3. Ein Fehler in einem während der mündlichen Verhandlung eingereichten Anspruchssatz, der Teil einer in der mündlichen Verhandlung verkündeten Entscheidung geworden ist, ist weder einer späteren Korrektur über Regel 140 EPÜ zugänglich, noch über Regel 139 EPÜ, sofern es ihm an der Offensichtlichkeit mangelt (Punkte 5.1 - 5.5 der Entscheidungsgründe).
I. Die Beschwerde der Patentinhaberin richtet sich gegen die Zwischenentscheidung der Einspruchsabteilung vom 22. Juni 2021, verkündet in der mündlichen Verhandlung am 3. Mai 2021, wonach das Streitpatent in der Fassung des Hilfsantrags 1 (im folgenden als "Hilfsantrag 1'" bezeichnet) die Erfordernisse des EPÜ erfüllt.
In dieser hat die Einspruchsabteilung unter anderem festgestellt, dass der Gegenstand der Ansprüche gemäß Hilfsantrag 1' neu sei und auf erfinderischer Tätigkeit beruhe.
II. Die Beschwerdeführerin (Patentinhaberin) beantragt die Aufhebung der angefochtenen Entscheidung und die eingeschränkte Aufrechterhaltung des Patents in geänderter Fassung gemäß dem mit Schreiben vom 10. Mai 2021 eingereichten Hilfsantrag 1, erneut eingereicht mit Beschwerdebegründung, sowie die Rückzahlung der Beschwerdegebühr.
Hilfsweise beantragt sie die Anberaumung einer mündlichen Verhandlung.
Die Beschwerdegegnerin (Einsprechende) hat keine Anträge gestellt und mit Schreiben vom 21.10.2022 mitgeteilt, sie werde weder in einer Erwiderung zur Beschwerde Stellung nehmen, noch an einer mündlichen Verhandlung vor der Beschwerdekammer teilnehmen.
★ ★ ★ ★ ★
**ARBEITSAUFTRÄGE:**
a. Kopieren Sie aus dem Textauszug den Abschnitt von „3. Ein Fehler“ bis „5.5 der Entscheidungsgründe).“ wortgetreu.
b. Prüfen Sie, ob die folgenden Aussagen mit dem Textauszug übereinstimmen, und antworten Sie jeweils mit Ja oder Nein sowie dem entscheidenden Wortlaut als Zitat.
(i) Die Zwischenentscheidung der Einspruchsabteilung wurde in der mündlichen Verhandlung am 3. Mai 2021 verkündet.
(ii) Die Beschwerdegegnerin hat beantragt, die Beschwerde zurückzuweisen.
(iii) Die Patentinhaberin beantragt unter anderem die Rückzahlung der Beschwerdegebühr.
c. Übersetzen Sie den folgenden Satz aus dem Textauszug ins Englische: „Die Beschwerdegegnerin (Einsprechende) hat keine Anträge gestellt und mit Schreiben vom 21.10.2022 mitgeteilt, sie werde weder in einer Erwiderung zur Beschwerde Stellung nehmen, noch an einer mündlichen Verhandlung vor der Beschwerdekammer teilnehmen.“

**BEREITGESTELLTE DATEN:**
★ ★ ★ ★ ★
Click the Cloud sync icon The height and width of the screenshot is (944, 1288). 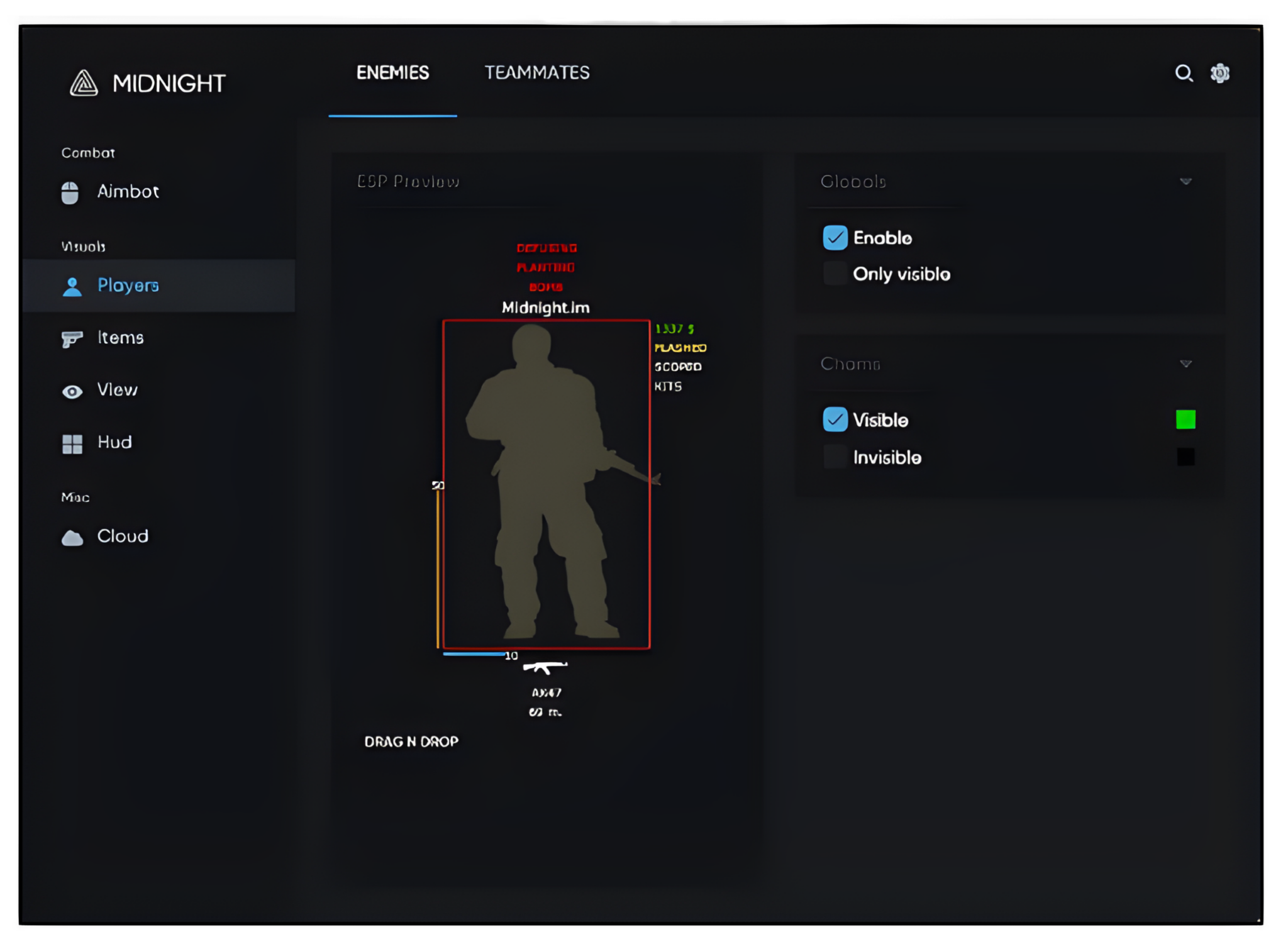pyautogui.click(x=72, y=536)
★ ★ ★ ★ ★
**MUSTERLÖSUNGEN:**
a.
3. Ein Fehler in einem während der mündlichen Verhandlung eingereichten Anspruchssatz, der Teil einer in der mündlichen Verhandlung verkündeten Entscheidung geworden ist, ist weder einer späteren Korrektur über Regel 140 EPÜ zugänglich, noch über Regel 139 EPÜ, sofern es ihm an der Offensichtlichkeit mangelt (Punkte 5.1 - 5.5 der Entscheidungsgründe).

b.
(i) Ja: „verkündet in der mündlichen Verhandlung am 3. Mai 2021“
(ii) Nein: „Die Beschwerdegegnerin (Einsprechende) hat keine Anträge gestellt“
(iii) Ja: „sowie die Rückzahlung der Beschwerdegebühr“

c. The respondent (opponent) has not filed any requests and, by letter of 21 October 2022, stated that it would neither comment on the appeal in a reply nor attend oral proceedings before the Board of Appeal.